NVIDIA GF100 Architecture Preview - Fermi brings DX11 to the desktop
Fashionably Late, but Dressed to the Nines
The last 15 years have been absolutely incredible in terms of where we have come from in the realm of 3D graphics. Dusting off my memories of that time, we can see exactly how fast this particular segment of the computer market has grown. The original Voodoo Graphics, which was hand’s down the most fully featured and fastest offering at the time, was comprised of two chips. The first chip was a raster unit that featured around 1 million transistors, and it included a triangle setup engine. The second chip was a texture chip, and it also was around the 1 million transistor mark. These two chips ran at 50 MHz (though it was easy to overclock them to a blazing 57 MHz). This was simply gaming nirvana in 1996. Games such as Mechwarrior 2 showed off how good true 3D graphics could look, even at 640x480 by 16 bit graphics.
Fast forward to 2010 and we can look at the most advanced consumer graphics chip on the market; the AMD Cypress. This chip is comprised of 2.15 BILLION transistors running at a brisk 850 MHz. We are looking at a chip that is basically over 1000 times more complex than the Voodoo Graphics, running at a clockspeed 17 times faster. The AMD HD 5870 is by far the most advanced graphics card on the market at this time, and the first to bring DirectX 11 functionality. While AMD has a virtual stranglehold on DX11 cards with their Evergreen family of chips and cards, NVIDIA has not been standing still.
The naked GF100 die. All 3 billion transistors. And just think in 10 years we will be talking about 300 billion transistors.
The previous DirectX 10 generations of cards were dominated by NVIDIA in terms of features and performance. NVIDIA torpedoed AMD with the excellent G80 chip, which was the basis for the GeForce 8800 GTX/GTS cards. AMD/ATI stumbled mightily with the R600 chip (HD 2900 XT), and only slightly regained ground with the shrunk and slightly improved RV670 (HD 3870). The G80 chips held the high ground for an astounding 1 year and 8 months. During this time we saw a very interesting shift in philosophy between NVIDIA and AMD/ATI. Previously ATI would work hard on making the most feature complete cards, and were seemingly overengineered in terms of what was available with games. The X1800 and X1900 series of chips were a lot more advanced in shader design and functionality than the competing GeForce 7800 and 7900 series of chips that they competed against.
The change occurred with G80. The G80 was a surprise to many in the industry, as NVIDIA had not hinted at having a unified shader architecture for the DX10 generation of parts. The G80 was a tremendous product, and it beat ATI’s R600 to market by a good 8 months. NVIDIA followed this up with the GTX 280/260 parts, which again were performance leaders in both gaming and GPGPU applications. AMD went back to making simpler, more focused products for the gaming market. The RV 780 chip that powered the HD 4800 series of parts was not nearly as complex as the GTX 280, but it provided enough performance in games to be comparable to what NVIDIA had.

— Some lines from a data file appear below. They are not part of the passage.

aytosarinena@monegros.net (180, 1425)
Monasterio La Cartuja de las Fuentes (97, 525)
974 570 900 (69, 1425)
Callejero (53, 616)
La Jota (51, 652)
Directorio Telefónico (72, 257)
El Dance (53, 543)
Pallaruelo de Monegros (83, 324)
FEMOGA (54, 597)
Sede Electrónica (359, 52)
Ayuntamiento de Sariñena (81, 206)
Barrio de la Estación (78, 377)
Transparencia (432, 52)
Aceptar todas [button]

This is the logical diagram of the GF100. 4 GPCs, 16 SMs, and 512 CUDA cores comprise the cutting edge design for NVIDIA.

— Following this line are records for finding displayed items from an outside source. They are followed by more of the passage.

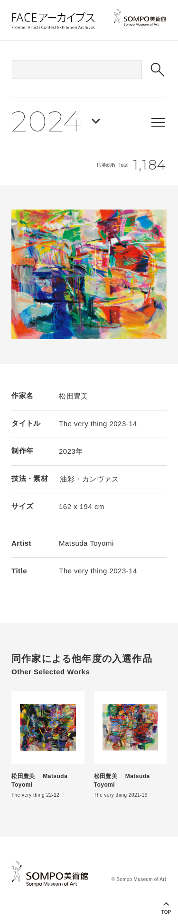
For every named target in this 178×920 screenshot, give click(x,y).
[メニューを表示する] (158, 122)
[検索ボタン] (157, 69)
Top (166, 912)
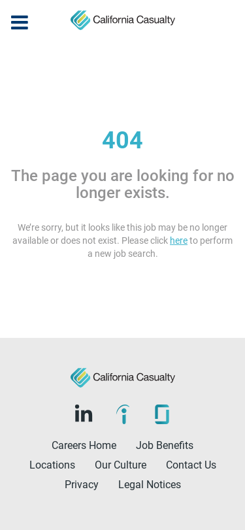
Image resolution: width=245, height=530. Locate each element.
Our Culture (120, 465)
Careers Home (84, 445)
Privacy (82, 484)
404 (122, 140)
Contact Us (191, 465)
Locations (52, 465)
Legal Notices (149, 484)
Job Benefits (164, 445)
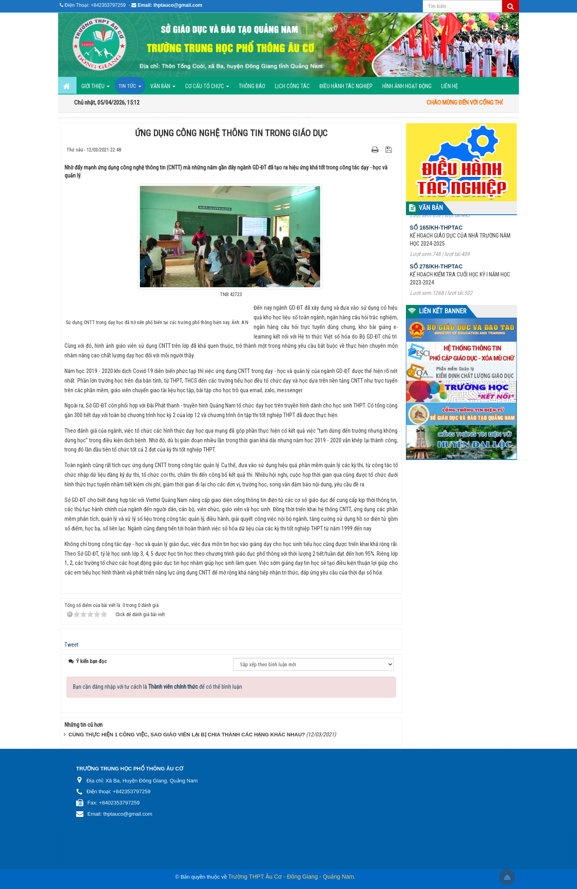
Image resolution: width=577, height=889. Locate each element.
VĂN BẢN (431, 208)
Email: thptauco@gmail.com (170, 5)
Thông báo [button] (252, 86)
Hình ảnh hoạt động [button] (407, 86)
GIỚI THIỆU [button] (95, 88)
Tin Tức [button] (130, 88)
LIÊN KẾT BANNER (442, 311)
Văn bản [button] (163, 88)
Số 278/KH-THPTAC (436, 273)
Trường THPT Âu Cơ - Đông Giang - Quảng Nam (291, 876)
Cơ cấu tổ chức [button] (207, 88)
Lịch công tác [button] (292, 86)
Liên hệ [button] (449, 86)
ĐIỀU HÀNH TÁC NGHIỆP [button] (346, 86)
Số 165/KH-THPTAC (436, 235)
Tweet (72, 644)
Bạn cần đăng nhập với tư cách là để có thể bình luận (157, 686)
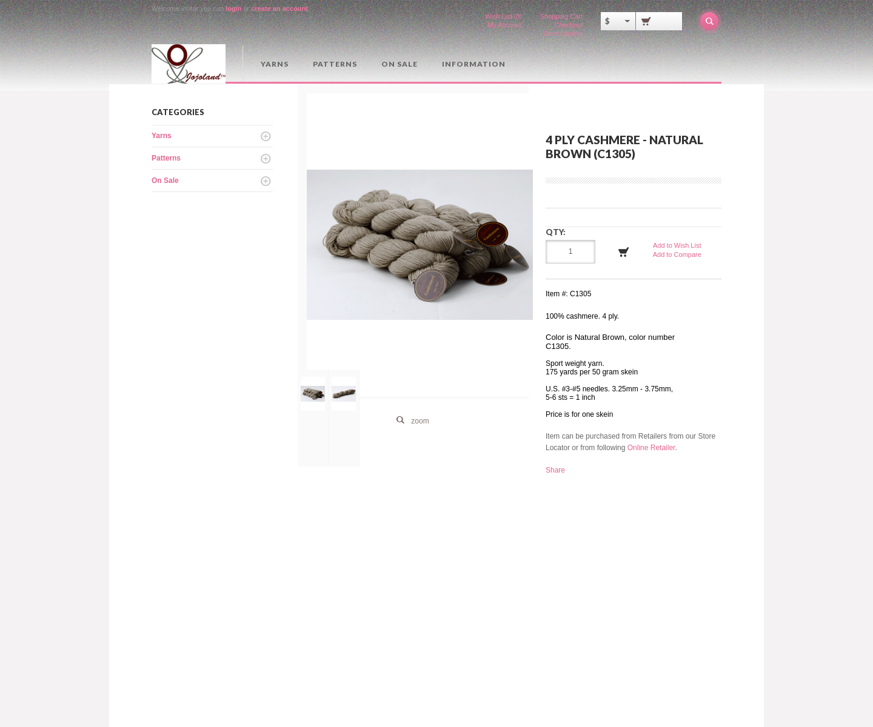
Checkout (569, 24)
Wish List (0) (503, 16)
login (233, 8)
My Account (504, 24)
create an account (279, 8)
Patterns (335, 63)
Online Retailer (651, 447)
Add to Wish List (677, 245)
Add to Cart (623, 252)
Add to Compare (677, 254)
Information (474, 63)
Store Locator (563, 33)
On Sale (399, 63)
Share (555, 470)
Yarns (275, 63)
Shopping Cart (561, 16)
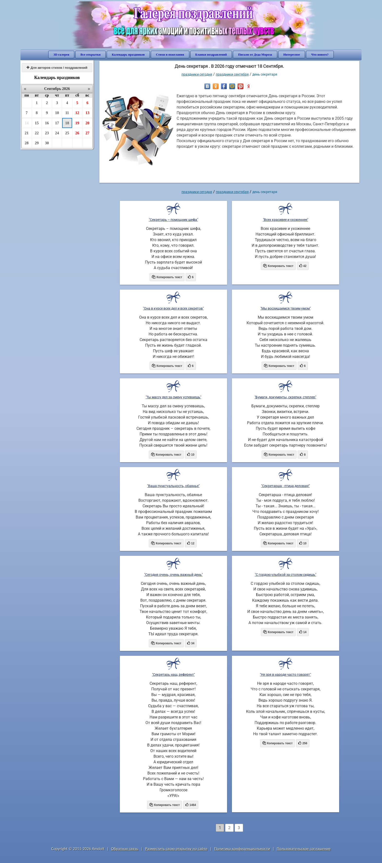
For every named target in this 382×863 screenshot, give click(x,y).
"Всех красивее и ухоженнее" (285, 220)
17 (57, 123)
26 (77, 133)
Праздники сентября (232, 74)
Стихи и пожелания (170, 54)
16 (47, 123)
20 (87, 123)
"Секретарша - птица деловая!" (285, 486)
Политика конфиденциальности (242, 848)
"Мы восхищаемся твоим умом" (285, 308)
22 (37, 133)
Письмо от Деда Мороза (255, 54)
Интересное (291, 54)
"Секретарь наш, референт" (173, 675)
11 (67, 113)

AMD truly did score a significant coup against NVIDIA with the release of their Evergreen family of products. AMD kept with a more focused design that would benefit gaming far more than GPGPU applications, even though there were some nods to improving performance and capabilities in that growing market. The result of that is the 334 mm square Cypress chip, which is now being produced in full swing after a bit of a rocky start with TSMC’s 40 nm process. Cypress is comprised of 1600 stream units, but the overall architecture is still highly reminiscent of the earlier HD 3870/HD4870 chips. AMD increased the sizes of the caches to allow for greater throughput of GPGPU functions, texturing, and memory locality for pixel operations. Full DX11 support was big, as well as including support for tessellation, and the addition of IEEE 754-2008 to the stream units. Looking from a high level point of view though, the changes are not that extreme from previous parts. This is likely the biggest reason AMD has such a lead over NVIDIA in the DX11 market.
Now we come to the GF100 chip from NVIDIA. This will be the first iteration of the new Fermi architecture, and the changes it brings to the table are significantly greater than what many were again imagining. Not only will this be a better performing chip from a gaming perspective, but NVIDIA has added enough functional units and switched around how data is handled in the chip, that it could very well be a game changer in both the gaming and GPGPU market.